*** Given data ***

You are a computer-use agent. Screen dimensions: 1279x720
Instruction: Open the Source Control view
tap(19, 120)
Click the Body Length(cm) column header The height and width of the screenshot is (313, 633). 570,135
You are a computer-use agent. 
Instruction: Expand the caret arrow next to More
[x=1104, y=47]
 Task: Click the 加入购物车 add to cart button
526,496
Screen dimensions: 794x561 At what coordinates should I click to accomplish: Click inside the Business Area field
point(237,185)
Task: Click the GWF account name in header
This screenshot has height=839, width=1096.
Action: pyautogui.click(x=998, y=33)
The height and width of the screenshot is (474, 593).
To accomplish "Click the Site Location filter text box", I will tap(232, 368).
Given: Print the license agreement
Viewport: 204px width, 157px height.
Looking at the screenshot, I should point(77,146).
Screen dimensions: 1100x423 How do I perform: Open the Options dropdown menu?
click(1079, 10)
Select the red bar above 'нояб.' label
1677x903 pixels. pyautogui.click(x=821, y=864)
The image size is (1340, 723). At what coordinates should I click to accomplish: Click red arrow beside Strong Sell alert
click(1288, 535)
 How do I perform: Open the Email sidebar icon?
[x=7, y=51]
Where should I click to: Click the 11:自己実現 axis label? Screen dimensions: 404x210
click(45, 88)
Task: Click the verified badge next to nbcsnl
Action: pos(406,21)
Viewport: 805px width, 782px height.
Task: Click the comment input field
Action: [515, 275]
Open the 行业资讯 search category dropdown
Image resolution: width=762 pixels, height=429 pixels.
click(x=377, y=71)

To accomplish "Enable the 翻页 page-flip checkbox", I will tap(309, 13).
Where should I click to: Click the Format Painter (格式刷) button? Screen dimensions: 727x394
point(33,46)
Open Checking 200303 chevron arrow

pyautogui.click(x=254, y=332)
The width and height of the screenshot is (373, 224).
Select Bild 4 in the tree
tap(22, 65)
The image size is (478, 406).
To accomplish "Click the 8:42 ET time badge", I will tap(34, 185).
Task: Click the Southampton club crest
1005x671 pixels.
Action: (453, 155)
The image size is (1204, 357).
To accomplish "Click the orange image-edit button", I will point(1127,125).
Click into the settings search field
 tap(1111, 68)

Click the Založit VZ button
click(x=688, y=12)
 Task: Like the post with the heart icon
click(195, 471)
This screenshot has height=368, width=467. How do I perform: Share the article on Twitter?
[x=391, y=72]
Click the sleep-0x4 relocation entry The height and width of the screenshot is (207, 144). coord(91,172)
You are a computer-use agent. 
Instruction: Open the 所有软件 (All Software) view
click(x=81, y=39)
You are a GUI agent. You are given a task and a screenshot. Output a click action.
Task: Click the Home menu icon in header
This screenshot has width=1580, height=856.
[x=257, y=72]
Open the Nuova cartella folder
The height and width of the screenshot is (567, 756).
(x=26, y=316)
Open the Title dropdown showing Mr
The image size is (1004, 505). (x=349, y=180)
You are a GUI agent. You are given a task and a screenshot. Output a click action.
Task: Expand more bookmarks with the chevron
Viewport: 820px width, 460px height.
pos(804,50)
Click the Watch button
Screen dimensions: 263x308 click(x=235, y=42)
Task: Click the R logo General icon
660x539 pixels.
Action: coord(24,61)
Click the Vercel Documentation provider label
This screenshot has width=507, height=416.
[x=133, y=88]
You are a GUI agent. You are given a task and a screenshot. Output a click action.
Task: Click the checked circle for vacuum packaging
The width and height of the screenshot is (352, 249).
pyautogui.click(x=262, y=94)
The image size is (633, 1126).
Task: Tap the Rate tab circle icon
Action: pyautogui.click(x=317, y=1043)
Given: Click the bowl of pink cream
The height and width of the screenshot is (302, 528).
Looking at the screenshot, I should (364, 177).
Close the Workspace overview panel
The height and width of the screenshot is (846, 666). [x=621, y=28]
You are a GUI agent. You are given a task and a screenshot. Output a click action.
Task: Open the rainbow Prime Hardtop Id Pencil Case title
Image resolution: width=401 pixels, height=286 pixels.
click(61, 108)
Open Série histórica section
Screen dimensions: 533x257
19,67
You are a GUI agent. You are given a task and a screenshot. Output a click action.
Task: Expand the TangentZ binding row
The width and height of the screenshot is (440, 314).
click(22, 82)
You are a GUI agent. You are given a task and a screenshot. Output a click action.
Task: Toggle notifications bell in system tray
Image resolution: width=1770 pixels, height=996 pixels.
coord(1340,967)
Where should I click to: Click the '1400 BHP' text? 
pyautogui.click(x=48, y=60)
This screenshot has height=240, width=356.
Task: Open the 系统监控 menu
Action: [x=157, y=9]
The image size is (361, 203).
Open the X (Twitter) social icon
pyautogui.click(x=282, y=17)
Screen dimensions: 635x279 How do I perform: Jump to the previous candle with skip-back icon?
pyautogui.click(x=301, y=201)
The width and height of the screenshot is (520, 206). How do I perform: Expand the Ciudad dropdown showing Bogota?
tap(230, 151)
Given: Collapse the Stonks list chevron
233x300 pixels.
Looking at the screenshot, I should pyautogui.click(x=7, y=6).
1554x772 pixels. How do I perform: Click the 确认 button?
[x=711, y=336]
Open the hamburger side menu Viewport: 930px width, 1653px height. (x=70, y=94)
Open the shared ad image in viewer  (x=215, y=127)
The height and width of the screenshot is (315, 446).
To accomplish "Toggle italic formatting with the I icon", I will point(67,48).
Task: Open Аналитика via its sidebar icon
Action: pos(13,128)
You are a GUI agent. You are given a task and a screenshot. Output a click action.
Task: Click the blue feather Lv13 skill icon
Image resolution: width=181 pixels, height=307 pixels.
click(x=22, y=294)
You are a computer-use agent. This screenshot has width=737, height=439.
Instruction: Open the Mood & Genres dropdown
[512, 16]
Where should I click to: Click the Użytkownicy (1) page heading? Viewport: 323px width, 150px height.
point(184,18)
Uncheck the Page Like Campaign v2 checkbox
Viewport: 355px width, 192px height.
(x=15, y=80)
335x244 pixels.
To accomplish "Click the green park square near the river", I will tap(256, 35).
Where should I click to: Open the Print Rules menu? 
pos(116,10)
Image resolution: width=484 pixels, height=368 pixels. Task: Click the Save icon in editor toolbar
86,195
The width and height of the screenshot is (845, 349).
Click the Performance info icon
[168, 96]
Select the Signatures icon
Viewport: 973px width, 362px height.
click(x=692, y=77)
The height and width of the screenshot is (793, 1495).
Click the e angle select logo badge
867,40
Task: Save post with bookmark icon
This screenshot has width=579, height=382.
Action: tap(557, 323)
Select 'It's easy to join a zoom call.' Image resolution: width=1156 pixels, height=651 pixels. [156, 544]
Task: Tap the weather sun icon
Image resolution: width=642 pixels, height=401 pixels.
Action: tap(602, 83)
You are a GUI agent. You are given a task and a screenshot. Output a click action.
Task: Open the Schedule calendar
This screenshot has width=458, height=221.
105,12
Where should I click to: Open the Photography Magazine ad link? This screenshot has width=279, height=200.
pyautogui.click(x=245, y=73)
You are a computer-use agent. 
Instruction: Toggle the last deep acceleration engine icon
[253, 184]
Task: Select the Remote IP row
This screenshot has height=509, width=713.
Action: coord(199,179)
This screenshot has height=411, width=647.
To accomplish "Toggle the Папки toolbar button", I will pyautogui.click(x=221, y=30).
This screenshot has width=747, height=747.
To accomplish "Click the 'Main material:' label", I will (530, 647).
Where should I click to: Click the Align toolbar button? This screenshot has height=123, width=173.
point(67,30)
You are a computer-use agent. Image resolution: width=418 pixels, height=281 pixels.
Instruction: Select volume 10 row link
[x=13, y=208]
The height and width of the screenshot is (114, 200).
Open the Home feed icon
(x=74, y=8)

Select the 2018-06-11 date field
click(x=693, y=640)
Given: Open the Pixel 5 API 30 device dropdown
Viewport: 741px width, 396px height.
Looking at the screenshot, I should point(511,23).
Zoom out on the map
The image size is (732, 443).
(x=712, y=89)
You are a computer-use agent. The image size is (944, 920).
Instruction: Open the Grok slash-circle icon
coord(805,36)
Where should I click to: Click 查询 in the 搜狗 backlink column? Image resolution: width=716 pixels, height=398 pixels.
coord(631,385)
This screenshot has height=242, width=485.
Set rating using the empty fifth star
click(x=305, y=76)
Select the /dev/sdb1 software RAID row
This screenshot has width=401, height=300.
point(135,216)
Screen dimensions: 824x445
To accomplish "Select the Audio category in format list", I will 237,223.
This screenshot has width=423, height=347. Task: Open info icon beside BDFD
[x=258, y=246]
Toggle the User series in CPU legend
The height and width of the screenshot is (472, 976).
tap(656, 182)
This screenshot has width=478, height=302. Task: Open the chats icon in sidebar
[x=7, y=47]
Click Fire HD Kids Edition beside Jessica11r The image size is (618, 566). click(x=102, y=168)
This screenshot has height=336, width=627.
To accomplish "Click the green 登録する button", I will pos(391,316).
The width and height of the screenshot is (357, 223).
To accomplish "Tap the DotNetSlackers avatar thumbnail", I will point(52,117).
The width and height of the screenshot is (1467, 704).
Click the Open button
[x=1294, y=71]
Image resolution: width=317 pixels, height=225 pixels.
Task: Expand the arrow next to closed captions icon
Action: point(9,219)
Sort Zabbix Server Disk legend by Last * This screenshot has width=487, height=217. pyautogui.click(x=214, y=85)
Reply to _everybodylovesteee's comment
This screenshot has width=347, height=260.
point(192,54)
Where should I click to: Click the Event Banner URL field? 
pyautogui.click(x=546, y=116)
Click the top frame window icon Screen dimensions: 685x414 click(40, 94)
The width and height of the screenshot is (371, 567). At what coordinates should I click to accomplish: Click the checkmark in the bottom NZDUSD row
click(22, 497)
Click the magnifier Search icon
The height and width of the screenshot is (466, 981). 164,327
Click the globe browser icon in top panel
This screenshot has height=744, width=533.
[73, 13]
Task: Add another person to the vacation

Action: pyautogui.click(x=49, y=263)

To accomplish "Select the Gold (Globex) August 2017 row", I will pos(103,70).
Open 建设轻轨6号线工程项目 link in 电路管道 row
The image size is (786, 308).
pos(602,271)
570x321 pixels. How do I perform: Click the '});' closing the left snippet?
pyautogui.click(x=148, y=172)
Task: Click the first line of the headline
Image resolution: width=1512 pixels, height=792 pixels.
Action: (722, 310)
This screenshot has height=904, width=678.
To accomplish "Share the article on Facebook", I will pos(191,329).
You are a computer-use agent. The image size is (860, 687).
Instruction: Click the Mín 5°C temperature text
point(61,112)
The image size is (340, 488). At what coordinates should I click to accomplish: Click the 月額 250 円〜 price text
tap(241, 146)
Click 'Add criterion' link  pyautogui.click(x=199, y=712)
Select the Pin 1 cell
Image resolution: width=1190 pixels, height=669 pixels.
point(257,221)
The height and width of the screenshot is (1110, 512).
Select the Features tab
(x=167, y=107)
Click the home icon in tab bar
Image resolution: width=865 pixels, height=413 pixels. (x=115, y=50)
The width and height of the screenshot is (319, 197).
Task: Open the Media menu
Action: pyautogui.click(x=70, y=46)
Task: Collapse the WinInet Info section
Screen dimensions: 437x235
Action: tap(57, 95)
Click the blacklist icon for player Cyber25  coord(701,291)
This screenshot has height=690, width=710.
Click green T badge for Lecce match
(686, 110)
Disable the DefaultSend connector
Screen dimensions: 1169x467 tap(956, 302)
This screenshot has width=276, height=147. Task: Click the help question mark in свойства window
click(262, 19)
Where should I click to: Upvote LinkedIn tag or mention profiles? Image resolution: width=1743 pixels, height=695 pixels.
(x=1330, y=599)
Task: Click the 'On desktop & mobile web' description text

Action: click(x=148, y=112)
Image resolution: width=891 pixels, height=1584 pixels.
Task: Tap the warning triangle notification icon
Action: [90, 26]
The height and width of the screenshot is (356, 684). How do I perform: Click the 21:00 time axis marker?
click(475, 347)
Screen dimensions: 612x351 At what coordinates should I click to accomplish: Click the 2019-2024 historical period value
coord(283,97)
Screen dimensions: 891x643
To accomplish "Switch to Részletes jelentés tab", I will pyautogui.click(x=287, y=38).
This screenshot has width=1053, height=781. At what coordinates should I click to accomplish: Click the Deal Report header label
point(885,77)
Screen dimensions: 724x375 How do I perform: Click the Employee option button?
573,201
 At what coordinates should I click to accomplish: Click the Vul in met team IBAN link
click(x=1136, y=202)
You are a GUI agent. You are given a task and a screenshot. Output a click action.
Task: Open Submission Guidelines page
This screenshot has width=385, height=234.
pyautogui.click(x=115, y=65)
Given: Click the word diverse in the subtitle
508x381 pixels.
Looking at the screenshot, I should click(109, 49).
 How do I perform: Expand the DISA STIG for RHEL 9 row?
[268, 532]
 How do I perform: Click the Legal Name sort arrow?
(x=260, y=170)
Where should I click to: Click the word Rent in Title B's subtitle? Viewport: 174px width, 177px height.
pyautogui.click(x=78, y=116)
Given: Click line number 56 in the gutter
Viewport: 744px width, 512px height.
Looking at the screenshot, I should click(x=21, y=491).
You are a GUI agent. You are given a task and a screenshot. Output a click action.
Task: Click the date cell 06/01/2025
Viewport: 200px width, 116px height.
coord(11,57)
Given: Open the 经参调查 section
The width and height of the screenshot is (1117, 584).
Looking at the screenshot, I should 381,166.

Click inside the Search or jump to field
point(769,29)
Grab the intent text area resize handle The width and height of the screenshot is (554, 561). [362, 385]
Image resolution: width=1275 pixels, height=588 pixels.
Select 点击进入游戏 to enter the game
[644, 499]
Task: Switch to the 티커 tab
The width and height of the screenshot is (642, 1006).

***

> _Task description_: Where the string "Switch" occurs in the data, return the whole line.

> _Solution for this problem_:
To accomplish "Switch to Részletes jelentés tab", I will pyautogui.click(x=287, y=38).
Task: Switch to the 티커 tab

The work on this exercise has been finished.